- Given problem:
Could you repeat word for word the part of the rows that opens with the line containing "Open Kralizi user profile link" and runs through the end of the rows, leaving out the pictures?

Rows from a pointing dataset:
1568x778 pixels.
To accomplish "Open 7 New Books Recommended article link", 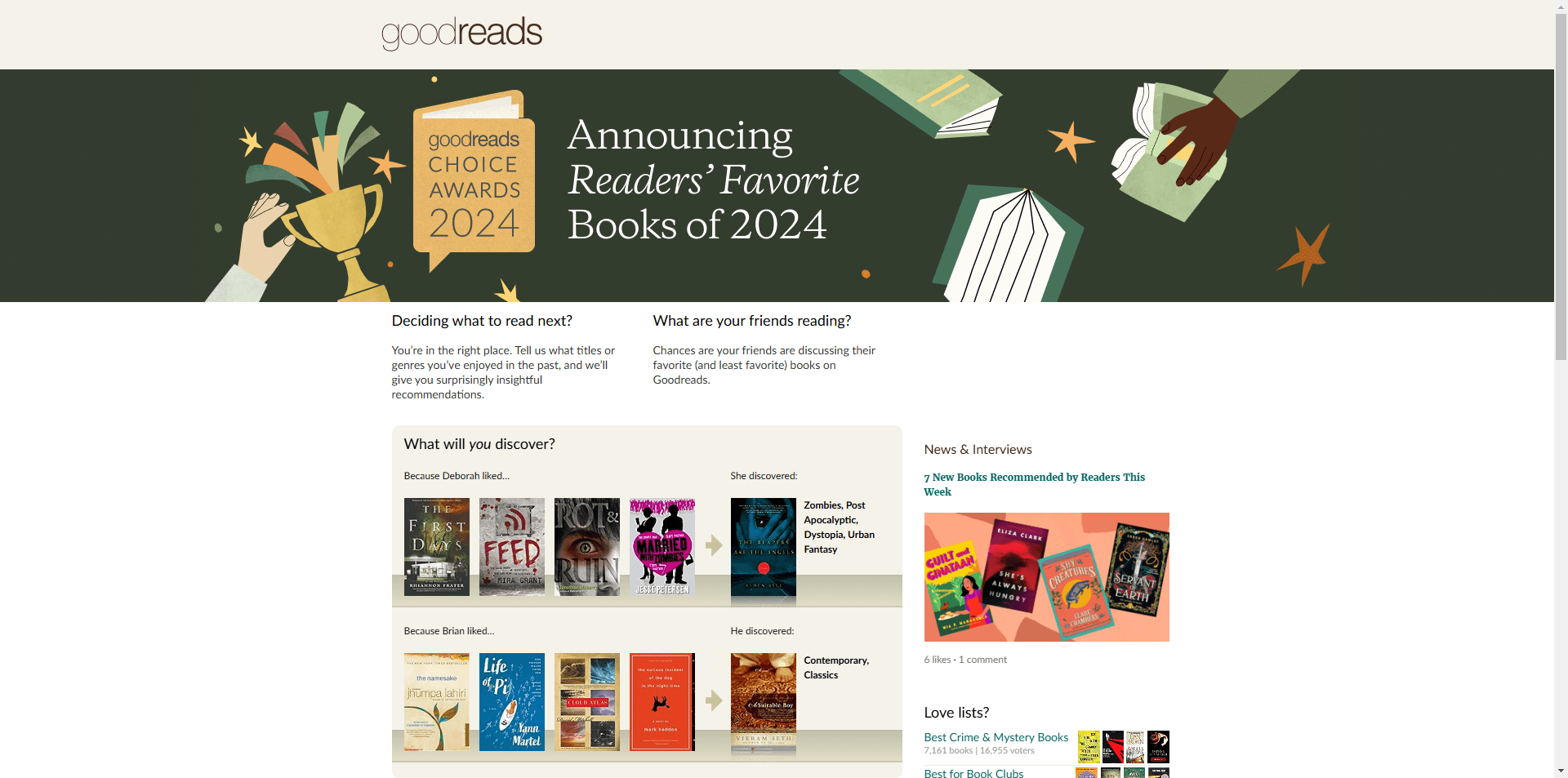I will (x=1034, y=484).
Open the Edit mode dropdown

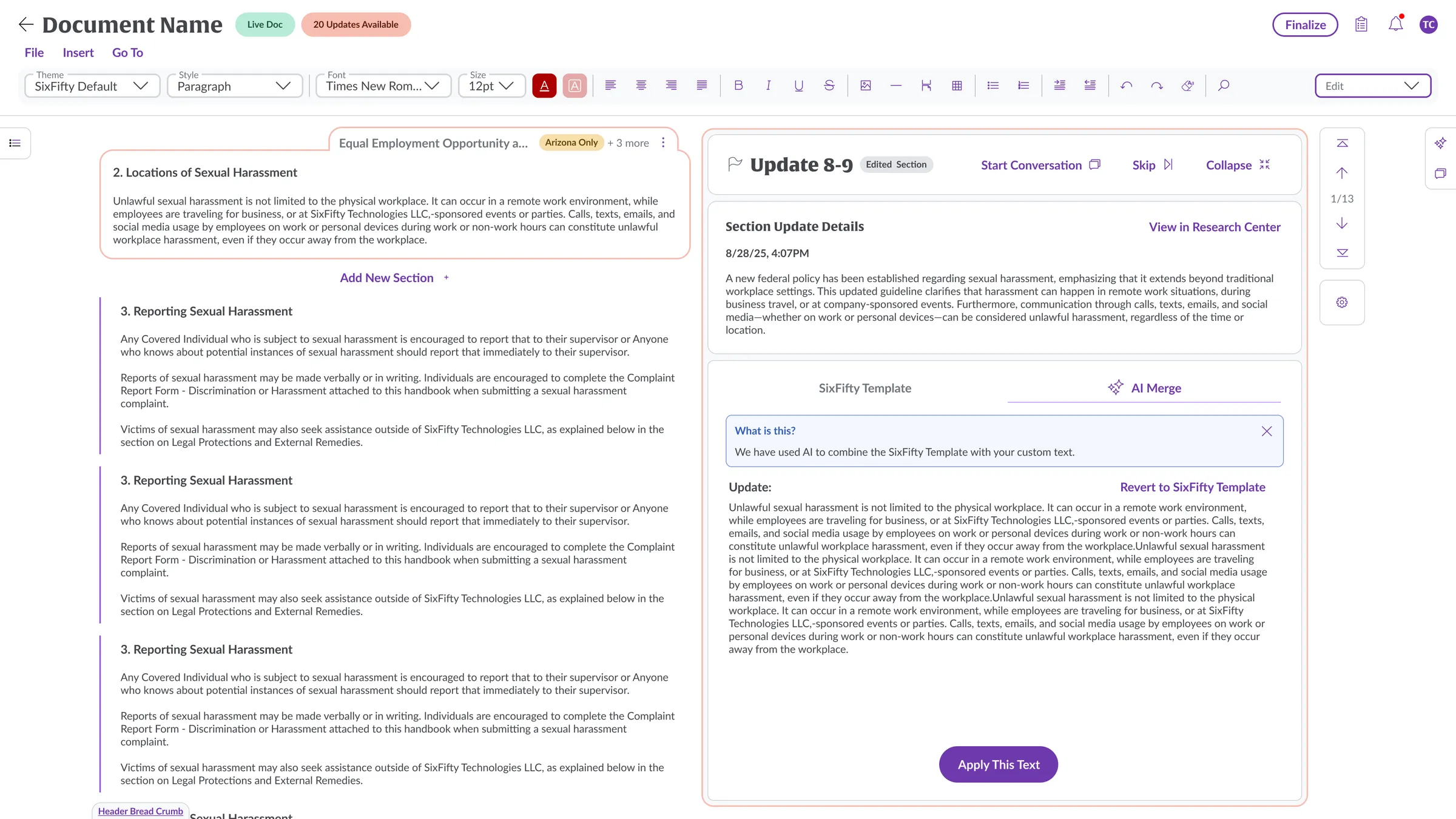coord(1373,86)
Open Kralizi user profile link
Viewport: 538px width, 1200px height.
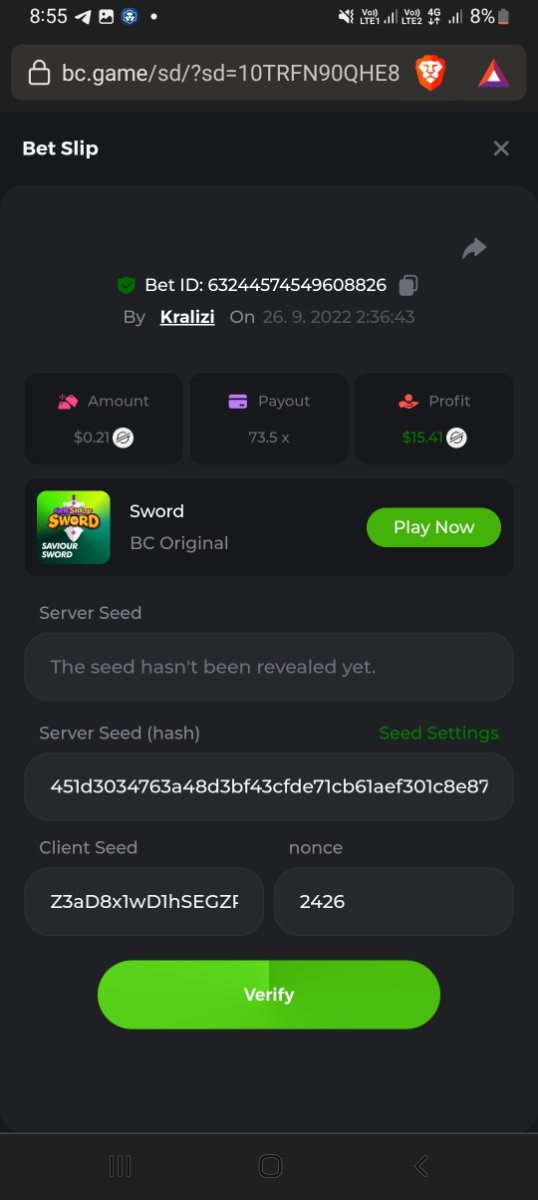point(187,317)
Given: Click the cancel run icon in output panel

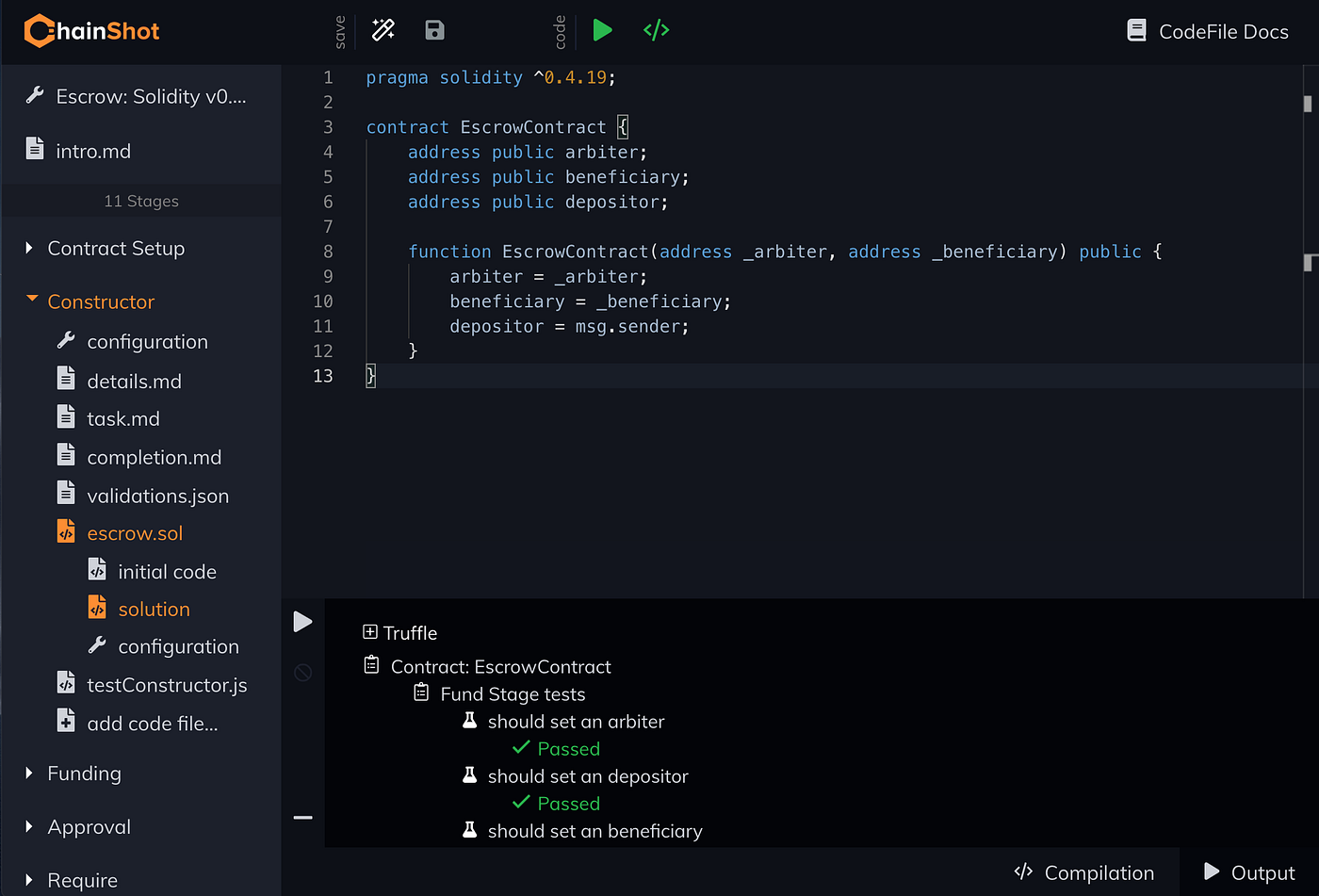Looking at the screenshot, I should [x=302, y=672].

- Result:
Open Kralizi user profile link
Viewport: 538px width, 1200px height.
point(187,317)
Given: Click the cancel run icon in output panel

Looking at the screenshot, I should [x=302, y=672].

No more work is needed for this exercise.